In the current study, we did the following: (a) explored the transcriptional profiles of pterygium with RNA-Seq; (b) constructed a weighted co-expression network; (c) identified the key hub mRNAs significantly associated with pterygium; and (d) raised new potential mechanisms associated with pterygium.

Materials and Methods

Patients and specimens

The research protocol was approved by the Institutional Review Board of Yangpu Hospital, and all study participants gave written informed consent. The study was carried out in accordance with the Declaration of Helsinki. All surgical procedures were performed under local anesthesia by the same surgeon. Thirty patients underwent elective pterygium surgery, including 18 males (aged 56 to 77 years, mean age 67 years) and 12 females (aged 40 to 77 years, mean age 62 years). Control tissues, i.e., small rectangular pieces of normal conjunctival tissue, were excised from 32 donor eyes, which were matched for age (42 to 74 years, mean age 64 years), gender (18 males and 14 females), and ethnic background (Chinese). Eight pterygium tissues and 10 normal conjunctival tissues were subjected to RNA-Seq. Ten pterygium tissues and 10 normal conjunctival tissues were used for validation of hub gene expression. To verify the dysregulation of the top five transcripts from the RNA-Seq data, we selected 12 independent pterygium and 12 healthy control samples to examine the mRNA levels. All study participants with pterygia were subjected to slit lamp photography (Canon, Japan) preoperatively to demonstrate the ingrowth of the pterygium onto the cornea. The extension of the pterygium onto the cornea in patients ranged from two mm to four mm. Clinical surgery for pterygium involved conventional excision of the pterygium with autotransplantation of the conjunctiva. The collected samples were transferred to 1.5 ml tubes and stored at −80 °C for further analysis.

RNA-Seq

Total RNA was extracted from the frozen tissues with TRIzol reagent (Invitrogen, CA, US) according to the manufacturer’s protocol. The RNA concentration and purity were measured with a NanoDrop ND2000 (Thermo Scientific, MA, USA). The integrity of the total RNA was examined with an Agilent Bioanalyzer 2100 (Agilent Technologies, CA, US). The 260 nm/280 nm ratio was required to be within the range 1.8–2.2, and the RNA integrity number was required to be higher than 7 for the RNA-Seq experiments.

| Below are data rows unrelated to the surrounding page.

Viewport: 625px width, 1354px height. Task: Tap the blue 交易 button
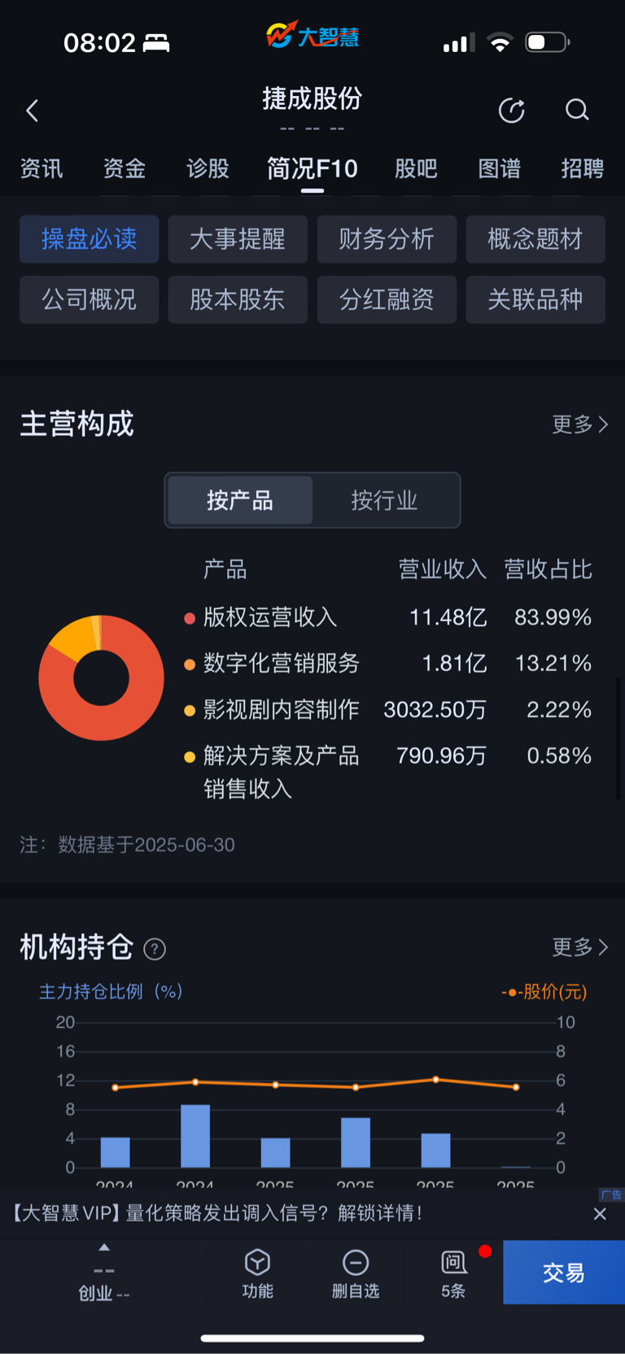[x=564, y=1273]
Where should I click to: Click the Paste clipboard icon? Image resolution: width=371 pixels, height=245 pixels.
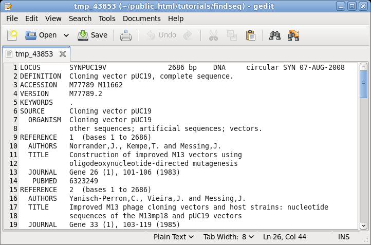point(251,35)
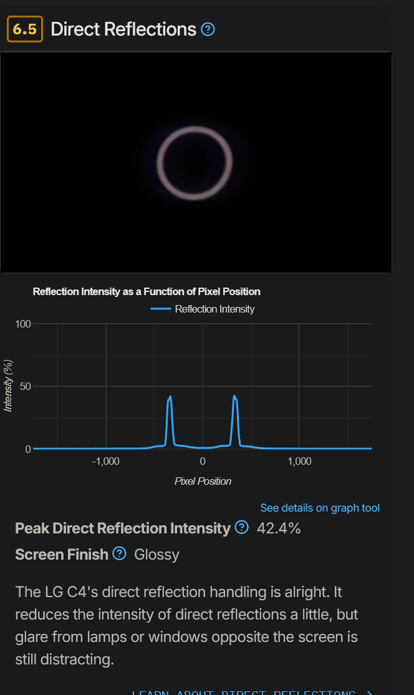This screenshot has height=695, width=414.
Task: Open the help tooltip beside Direct Reflections heading
Action: click(208, 29)
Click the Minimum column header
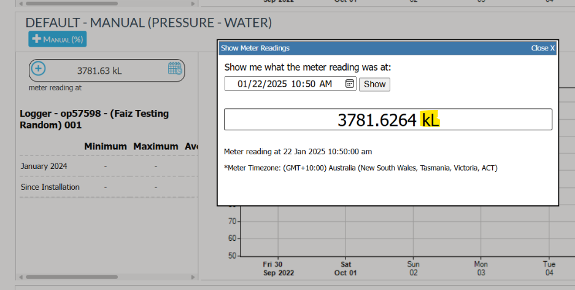 (x=105, y=147)
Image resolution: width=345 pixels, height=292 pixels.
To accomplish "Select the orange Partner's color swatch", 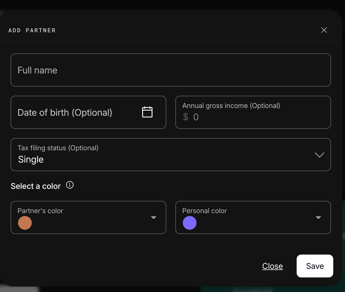I will point(25,223).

Two micrograms of mRNA were prepared for construction of the RNA-Seq library. First, we removed the ribosomal RNA from the total RNA with an Epicentre Ribo-Zero™ rRNA Removal Kit (Epicentre, WI, USA). Briefly, we hybridized probes to the RNA, and then the mixture was digested with RNase H and DNase I. The RNA was purified with an Agencourt RNAClean XP system. The sequencing libraries were constructed using a NEBNext® Ultra™ Directional RNA Library Prep Kit for Illumina® (NEB, MA, USA). The purified mRNA was fragmented and reverse-transcribed into first-strand cDNA with random hexamers in the presence of actinomycin D. Then, the second-strand cDNA was synthesized with RNase H and DNA polymerase I. After purification, the cDNA was subsequently subjected to adaptor ligation, USER enzyme digestion and PCR library enrichment. The final purified library was measured and quantified with the Bioanalyzer 2100 (Agilent, CA, USA) and sequenced on an Illumina HiSeq 2500 platform.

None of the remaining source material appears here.